-- Begin Passage --

Repaving
the Arab Street
by
Abdou
Filali-Ansary
For American news organizations, the Arab
Awakening of 2011 was glorious to behold and to cover. Democracy appeared
triumphant and evil dictators (albeit supported or at least tolerated by the
U.S. government) were on the run. The pictures and reporting reflected the
exhilaration of revolution.
This was the ultimate political feel-good
story, and journalists rushed to relay dramatic words and images to their
audiences. Most journalists are good at this. When millions are in the
streets, the story tells itself, and there seems to be little need to
complicate the telling with nuance or background material.
But as with much else in the Arab world,
religious faith was a significant, if initially underreported, part of the
story. Islam is an important part of the lives of most Arabs, and events as
transformative as the uprisings of 2011 include a religious dimension that
needs to be covered thoroughly and thoughtfully.
No one has ever accused the American
public of knowing much about international affairs, so when an international
story does capture the country’s attention, comprehensive coverage is
especially important because news consumers have so little background
knowledge. In such instances, the connection between news reporting and
public opinion is exceptionally close, and policymakers take note of the
public attitudes that emerge from this relationship.

-- End Passage --
-- Begin Extracted records --

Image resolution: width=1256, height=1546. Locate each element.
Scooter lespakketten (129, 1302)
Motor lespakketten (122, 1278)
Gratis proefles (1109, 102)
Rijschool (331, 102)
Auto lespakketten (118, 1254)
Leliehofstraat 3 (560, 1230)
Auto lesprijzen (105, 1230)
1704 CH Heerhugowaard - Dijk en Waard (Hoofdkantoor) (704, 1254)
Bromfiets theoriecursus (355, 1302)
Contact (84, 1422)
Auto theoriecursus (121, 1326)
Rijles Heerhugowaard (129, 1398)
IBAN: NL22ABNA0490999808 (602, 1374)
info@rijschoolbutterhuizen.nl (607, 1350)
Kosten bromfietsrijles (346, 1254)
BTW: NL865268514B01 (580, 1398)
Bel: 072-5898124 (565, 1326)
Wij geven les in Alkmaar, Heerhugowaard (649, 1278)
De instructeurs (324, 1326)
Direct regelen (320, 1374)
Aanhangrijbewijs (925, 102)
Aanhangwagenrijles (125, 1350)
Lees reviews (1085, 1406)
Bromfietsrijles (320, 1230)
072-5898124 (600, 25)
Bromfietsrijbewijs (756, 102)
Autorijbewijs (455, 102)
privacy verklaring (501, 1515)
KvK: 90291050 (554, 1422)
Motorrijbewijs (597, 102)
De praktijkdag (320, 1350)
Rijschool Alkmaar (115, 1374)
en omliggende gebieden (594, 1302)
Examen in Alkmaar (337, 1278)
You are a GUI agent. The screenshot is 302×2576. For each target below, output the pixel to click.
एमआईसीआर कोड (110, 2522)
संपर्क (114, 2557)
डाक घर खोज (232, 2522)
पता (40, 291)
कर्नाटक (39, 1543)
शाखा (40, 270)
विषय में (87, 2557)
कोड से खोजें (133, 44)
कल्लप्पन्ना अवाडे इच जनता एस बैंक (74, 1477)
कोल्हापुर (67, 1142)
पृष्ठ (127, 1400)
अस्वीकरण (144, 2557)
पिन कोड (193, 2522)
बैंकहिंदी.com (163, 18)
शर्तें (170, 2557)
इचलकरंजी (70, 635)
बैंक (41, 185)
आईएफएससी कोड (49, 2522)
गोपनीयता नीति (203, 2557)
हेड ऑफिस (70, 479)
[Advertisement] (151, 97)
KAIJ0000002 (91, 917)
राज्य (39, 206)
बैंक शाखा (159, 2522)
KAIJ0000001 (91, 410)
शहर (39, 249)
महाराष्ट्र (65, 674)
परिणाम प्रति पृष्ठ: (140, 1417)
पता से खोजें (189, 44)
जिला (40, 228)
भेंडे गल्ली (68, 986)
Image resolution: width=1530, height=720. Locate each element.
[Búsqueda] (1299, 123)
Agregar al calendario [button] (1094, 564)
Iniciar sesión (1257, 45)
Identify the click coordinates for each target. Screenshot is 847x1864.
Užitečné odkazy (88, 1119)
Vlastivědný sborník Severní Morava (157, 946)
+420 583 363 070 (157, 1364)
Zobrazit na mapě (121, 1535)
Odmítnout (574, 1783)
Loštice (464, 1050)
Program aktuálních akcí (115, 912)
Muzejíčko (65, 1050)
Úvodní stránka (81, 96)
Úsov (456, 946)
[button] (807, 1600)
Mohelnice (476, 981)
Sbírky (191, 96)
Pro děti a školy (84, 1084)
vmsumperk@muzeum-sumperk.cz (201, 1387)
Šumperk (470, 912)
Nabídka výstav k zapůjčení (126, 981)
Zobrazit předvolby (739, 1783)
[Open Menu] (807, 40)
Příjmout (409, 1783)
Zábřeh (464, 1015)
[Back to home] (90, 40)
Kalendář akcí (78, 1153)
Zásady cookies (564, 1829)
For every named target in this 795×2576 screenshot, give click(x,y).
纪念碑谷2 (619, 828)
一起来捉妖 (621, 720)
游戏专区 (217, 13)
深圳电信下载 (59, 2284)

-- End Extracted records --

From the piece on news coverage of the Arab Awakening, list every word that ends in "-ly," in the order they appear.

◆ In response ◆
initially, thoroughly, thoughtfully, especially, exceptionally